(Datensätze zum Auffinden angezeigter Elemente)
-------
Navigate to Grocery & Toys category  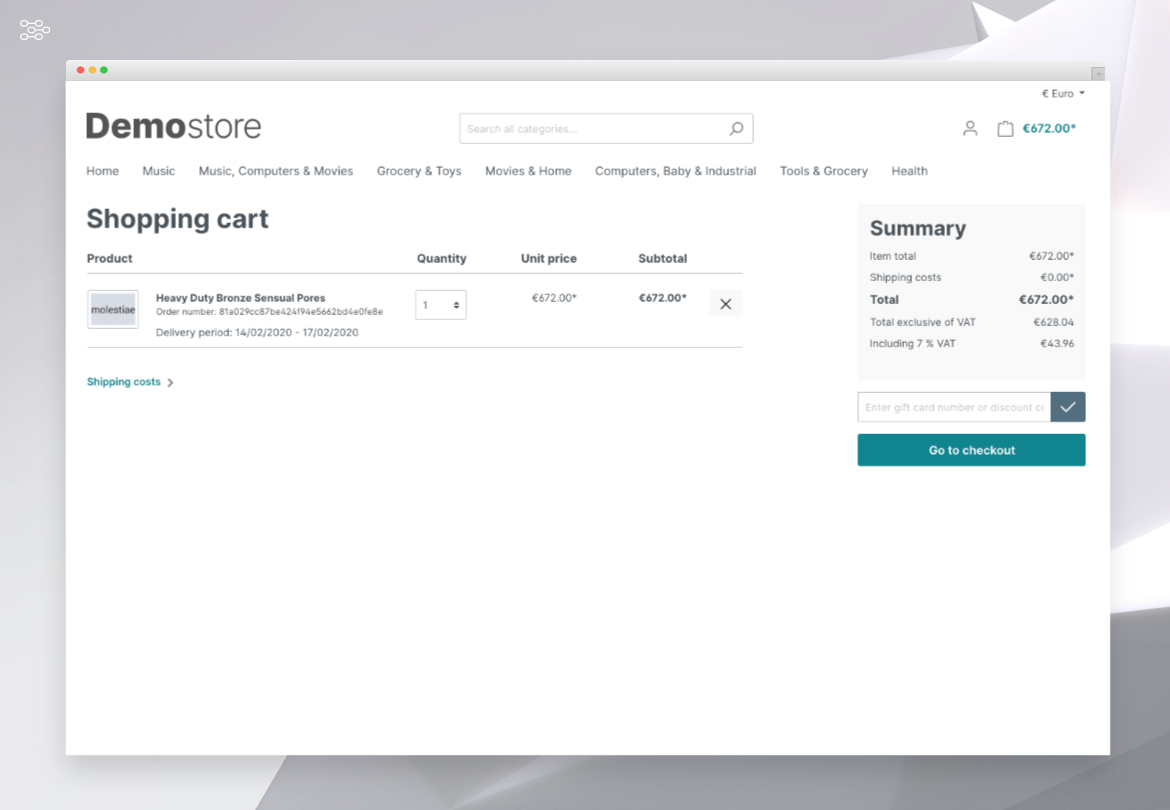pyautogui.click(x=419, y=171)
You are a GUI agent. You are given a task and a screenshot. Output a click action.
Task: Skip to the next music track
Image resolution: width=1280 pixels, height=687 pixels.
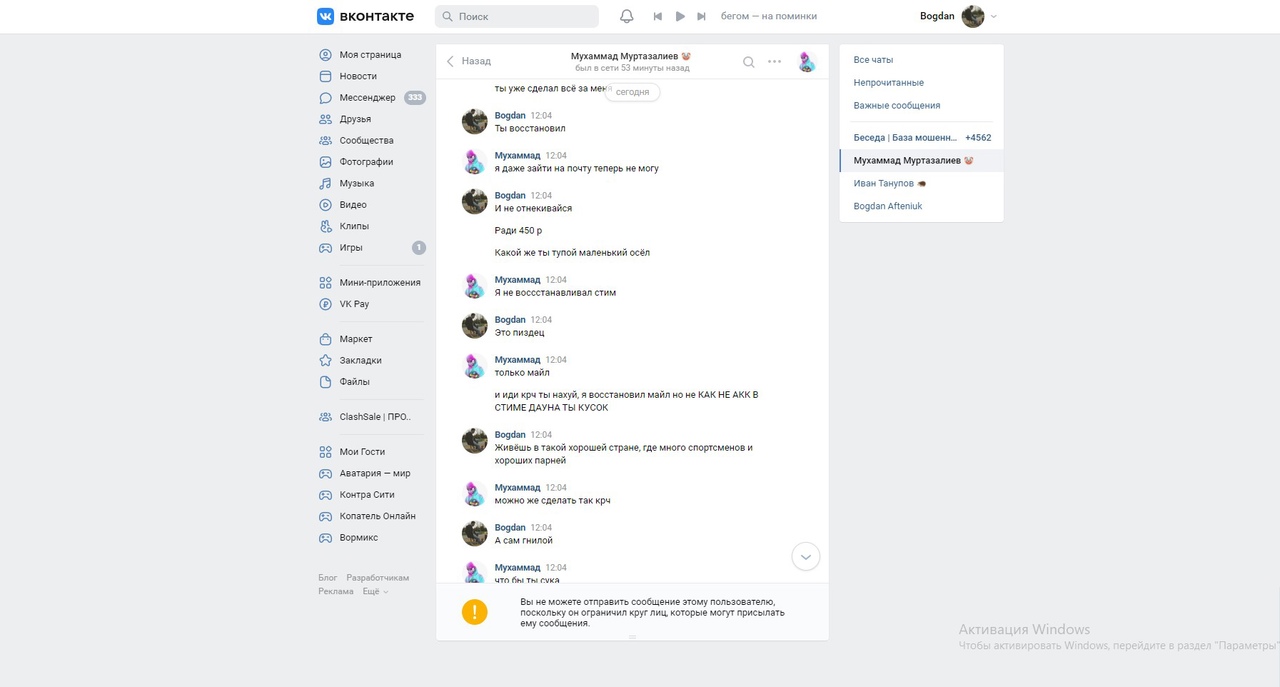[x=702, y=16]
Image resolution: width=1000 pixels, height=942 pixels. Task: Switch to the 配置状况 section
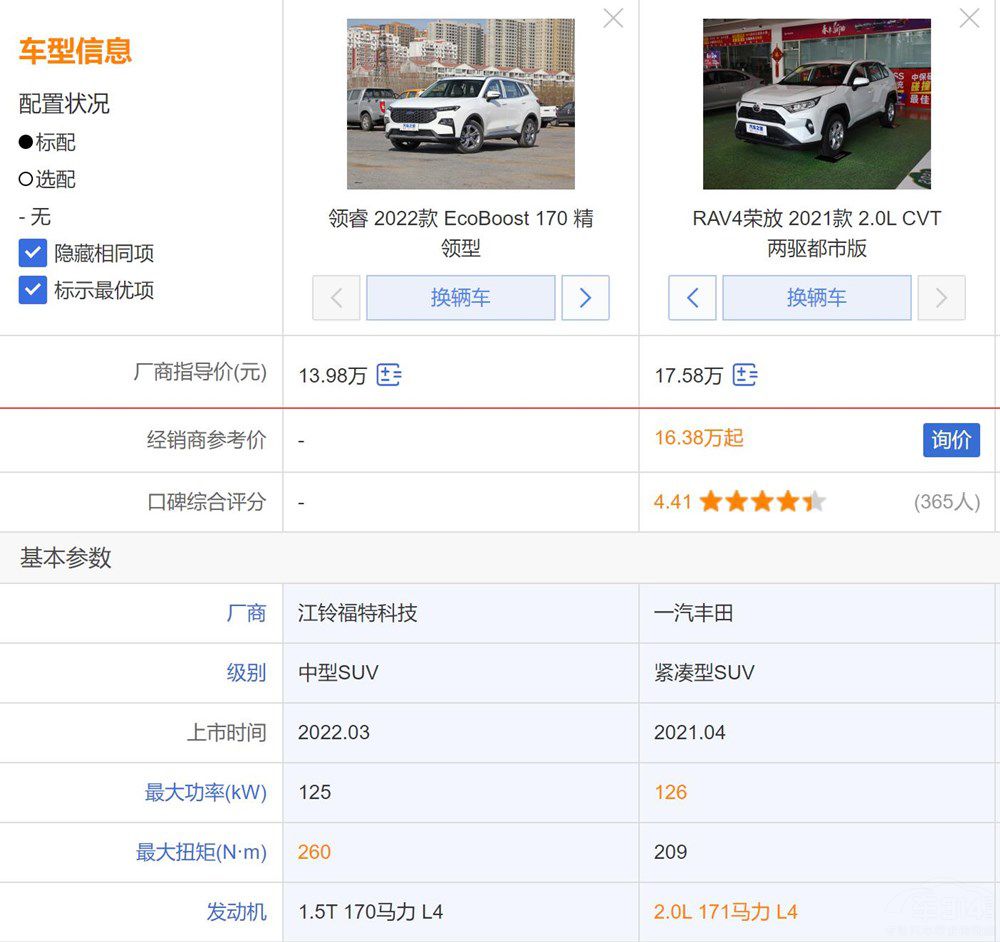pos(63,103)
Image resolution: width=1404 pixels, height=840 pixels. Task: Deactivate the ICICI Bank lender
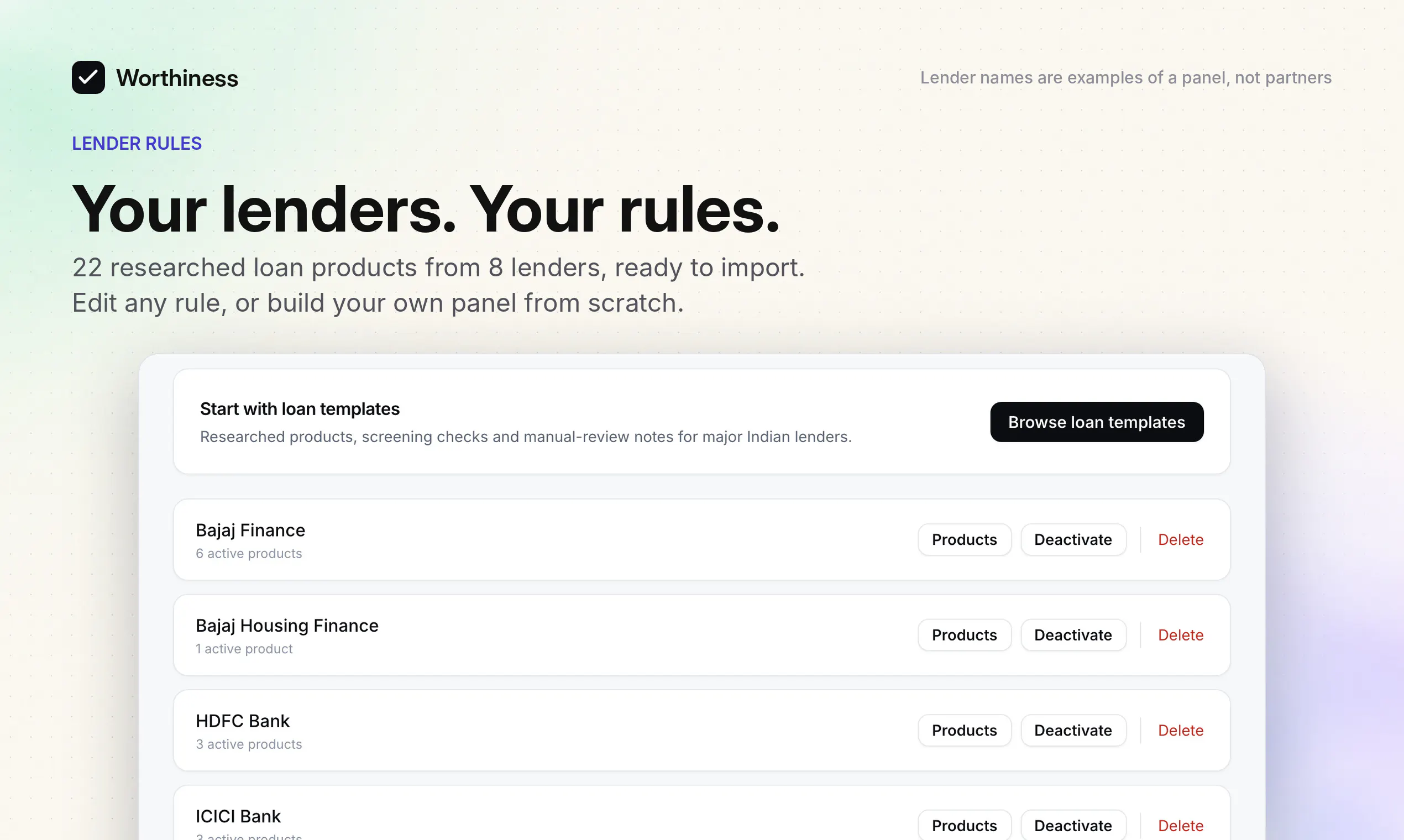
-------
**Zu erledigen**
Ändere die Zeilen, beginnend mit der Zeile, die "You are a GUI" enthält, und endend mit der letzten Zeile: Ersetze dort "Image resolution" durch "Screen size", alles andere bleibt gleich. Gib nur diese Zeilen wieder und lass die Bilder weg.

**Antwort**
You are a GUI agent. You are given a task and a screenshot. Output a click action.
Task: Skip to the next music track
Screen size: width=1280 pixels, height=687 pixels.
[x=702, y=16]
Screen size: width=1000 pixels, height=942 pixels. Task: Switch to the 配置状况 section
pos(63,103)
Screen size: width=1404 pixels, height=840 pixels. Task: Deactivate the ICICI Bank lender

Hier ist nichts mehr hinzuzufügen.